Aaron Swartz speaking at a protest against SOPA and PIPA bills in New York City. Phillip Stearns via Compfight cc
Swartz and Poulsen met in 2006, when Swartz, along with the other co-founders of Reddit, sold the online platform to Condé Nast and took root in a conference room at Wired's headquarters. Swartz wrote a piece for Poulsen about Kahle v. Gonzales, one of Lawrence Lessig's legal battles in the larger fight for copyright freedom, after which Poulsen asked Swartz to develop a secure-submission tool.
"He agreed to do it with the understanding that the code would be open-source--licensed to allow anyone to use it freely--when we launched the system," Poulsen wrote in a piece published this morning for the New Yorker.
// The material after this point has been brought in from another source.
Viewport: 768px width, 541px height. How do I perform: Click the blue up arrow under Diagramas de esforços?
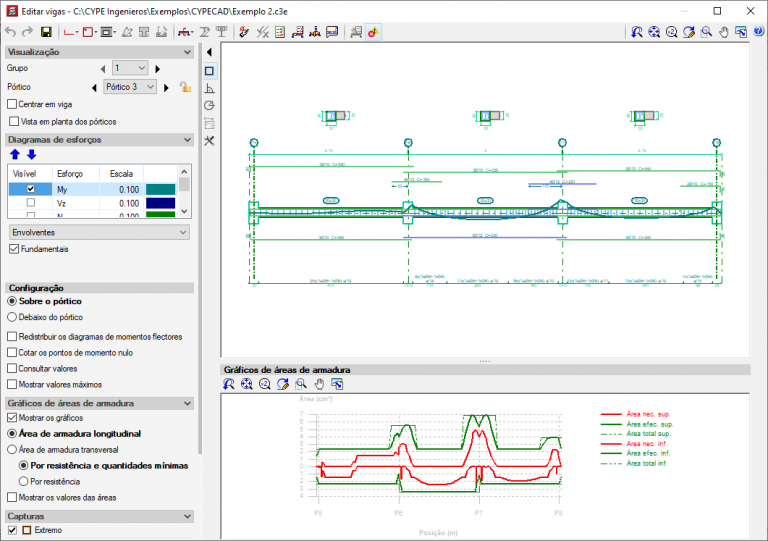(x=14, y=155)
Though other projects have tried to provide safe passage for the "leaking" of sensitive information--Wikileaks, for example, or the Wall Street Journal's SafeHouse--none have gone as far as Strongbox, according to Andy Sellars, a staff attorney at the Digital Media Law Project and fellow at Harvard's Berkman Center for Internet and Society.
"[Strongbox] limits the ability of third parties to see what content is being exchanged between a journalist and their source," Sellars said. "In addition to the strong cryptography it provides, it removes a lot of the intermediaries that would have been in a position to report to the government where a reporter's sourcing is coming from."
It's an issue that was no doubt highlighted by this week's revelation that the feds had seized AP phone records.
Before his death at age 27, Swartz had been involved in a number of projects that married law, freedom of information, and technology, one of them being RECAP, an online tool that allows people to download and disseminate court records for free.
"My impression of Aaron is that he cared a great deal about civil rights and civil liberties. He was also a guy who was uniquely informed by technology and law," Sellars said. "He could see the opportunities in technology where the law did not yet provide protection."